Source: Kashmir Global

In fact, after August 5th only five newspapers in Indian-administered Kashmir were allowed to publish their stories due to restrictions imposed by the Indian government. Moreover, with the phone lines and internet services suspended there was no way for the editors of the  active newspaper to get any outside news in. Indian Kashmir has a grand total of 180 newspapers in both English and Urdu manned by Kashmiri journalists who are accustomed to writing and working under curfews – several Kashmiri journalist have later in expressed what a frustration it has been to be unable to report on the biggest event of their generation and on a subject they are so familiar with; unease within Kashmir.

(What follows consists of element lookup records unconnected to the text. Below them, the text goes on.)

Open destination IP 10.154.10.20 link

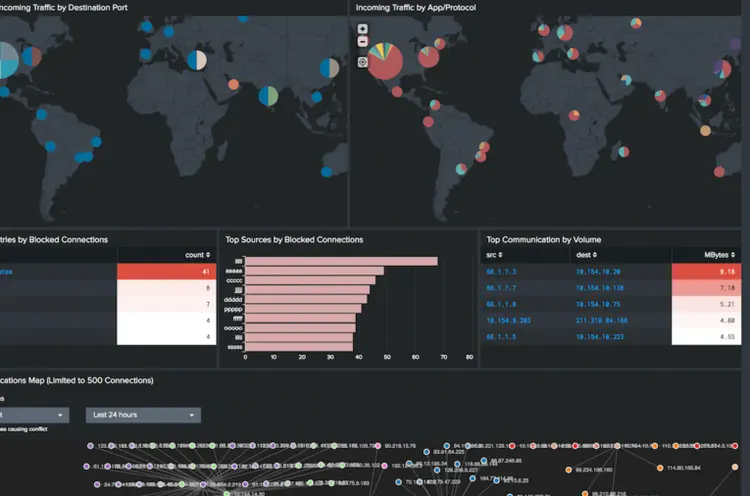pyautogui.click(x=597, y=271)
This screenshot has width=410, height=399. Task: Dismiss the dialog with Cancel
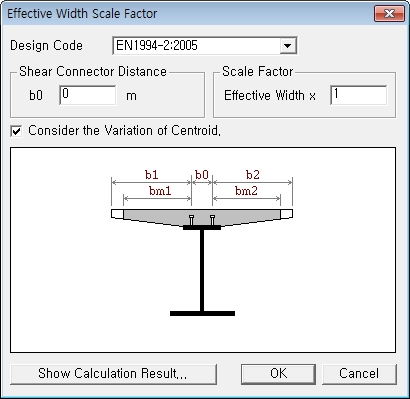(x=359, y=374)
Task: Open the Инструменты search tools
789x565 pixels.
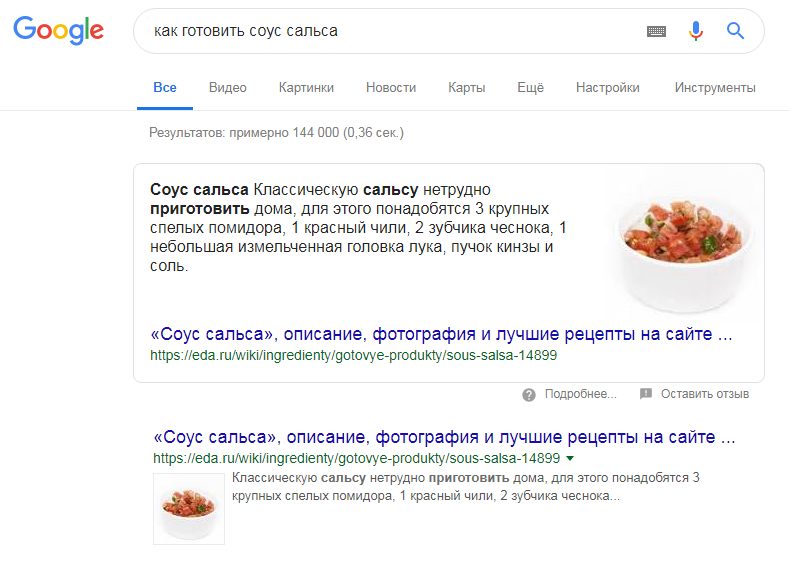Action: 715,88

The unease indeed continued as on October 16th, 2019, Indian security forces killed three separatists in a gun battle. The Indian soldiers received a tip-off saying the three separatists were hiding in a Kashmiri village.  The police said that “three terrorists were killed and the bodies retrieved from the site of the encounter”, but also that they found “incriminating material, including arms and ammunition”.

In also recent, but separate incidents, firstly a migrant worker was killed execution style while walking along a railway track in Kakapora, and secondly one fruit vendor was killed, another seriously injured, when gunmen fired at them in the Shopian district of South Kashmir.

The future of Kashmir is uncertain. With Article 370 revoked the people of Kashmir no longer see a reason to put up with the treatment of the Indian government and more and more inhabitants are vocally calling for a secession. Pakistan is eager to condemn India’s actions and PM Imran Khan is already vowing protection and justice for the people of Indian Kashmir – but is it out of the goodness of his heart, or is Khan seeing an opportunity to seize control of a region that has eluded Pakistan for decades? There are many questions that remain unanswered in this conflict, with so many possible outcomes, that we will have to wait and remain vigilant while the future of Kashmir is being negotiated.